ASSIGNMENT: Output every line below exactly.

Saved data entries
-- Opening Marker --
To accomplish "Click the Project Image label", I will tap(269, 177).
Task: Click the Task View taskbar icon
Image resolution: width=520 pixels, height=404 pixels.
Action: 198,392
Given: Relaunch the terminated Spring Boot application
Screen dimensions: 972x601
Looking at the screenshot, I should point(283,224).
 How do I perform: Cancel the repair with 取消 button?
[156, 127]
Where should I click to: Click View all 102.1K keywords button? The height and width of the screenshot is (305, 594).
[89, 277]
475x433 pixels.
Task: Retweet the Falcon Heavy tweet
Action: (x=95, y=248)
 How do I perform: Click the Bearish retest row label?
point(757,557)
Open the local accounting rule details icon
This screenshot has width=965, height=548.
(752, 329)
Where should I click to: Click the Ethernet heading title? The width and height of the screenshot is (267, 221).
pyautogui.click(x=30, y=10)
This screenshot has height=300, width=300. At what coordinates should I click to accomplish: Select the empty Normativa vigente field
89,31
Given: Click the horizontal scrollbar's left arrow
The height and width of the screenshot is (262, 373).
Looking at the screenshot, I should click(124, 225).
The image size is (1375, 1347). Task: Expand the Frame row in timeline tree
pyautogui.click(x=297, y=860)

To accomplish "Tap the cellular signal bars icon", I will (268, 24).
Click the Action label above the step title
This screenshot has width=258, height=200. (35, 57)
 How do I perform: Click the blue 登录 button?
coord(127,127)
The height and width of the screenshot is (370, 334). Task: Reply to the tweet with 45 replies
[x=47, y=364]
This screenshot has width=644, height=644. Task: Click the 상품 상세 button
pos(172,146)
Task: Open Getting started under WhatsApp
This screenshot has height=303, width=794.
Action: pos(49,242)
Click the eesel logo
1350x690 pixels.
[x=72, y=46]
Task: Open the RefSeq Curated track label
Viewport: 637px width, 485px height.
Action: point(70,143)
-- Closing Marker --
SOLUTION TO THIS EXERCISE:
To accomplish "Click the Project Image label", I will tap(269, 177).
Task: Click the Task View taskbar icon
Image resolution: width=520 pixels, height=404 pixels.
Action: 198,392
Given: Relaunch the terminated Spring Boot application
Screen dimensions: 972x601
Looking at the screenshot, I should point(283,224).
 How do I perform: Cancel the repair with 取消 button?
[156, 127]
Where should I click to: Click View all 102.1K keywords button? The height and width of the screenshot is (305, 594).
[89, 277]
475x433 pixels.
Task: Retweet the Falcon Heavy tweet
Action: (x=95, y=248)
 How do I perform: Click the Bearish retest row label?
point(757,557)
Open the local accounting rule details icon
This screenshot has width=965, height=548.
(752, 329)
Where should I click to: Click the Ethernet heading title? The width and height of the screenshot is (267, 221).
pyautogui.click(x=30, y=10)
This screenshot has height=300, width=300. At what coordinates should I click to accomplish: Select the empty Normativa vigente field
89,31
Given: Click the horizontal scrollbar's left arrow
The height and width of the screenshot is (262, 373).
Looking at the screenshot, I should click(124, 225).
The image size is (1375, 1347). Task: Expand the Frame row in timeline tree
pyautogui.click(x=297, y=860)

To accomplish "Tap the cellular signal bars icon", I will (268, 24).
Click the Action label above the step title
This screenshot has width=258, height=200. (35, 57)
 How do I perform: Click the blue 登录 button?
coord(127,127)
The height and width of the screenshot is (370, 334). Task: Reply to the tweet with 45 replies
[x=47, y=364]
This screenshot has width=644, height=644. Task: Click the 상품 상세 button
pos(172,146)
Task: Open Getting started under WhatsApp
This screenshot has height=303, width=794.
Action: pos(49,242)
Click the eesel logo
1350x690 pixels.
[x=72, y=46]
Task: Open the RefSeq Curated track label
Viewport: 637px width, 485px height.
Action: point(70,143)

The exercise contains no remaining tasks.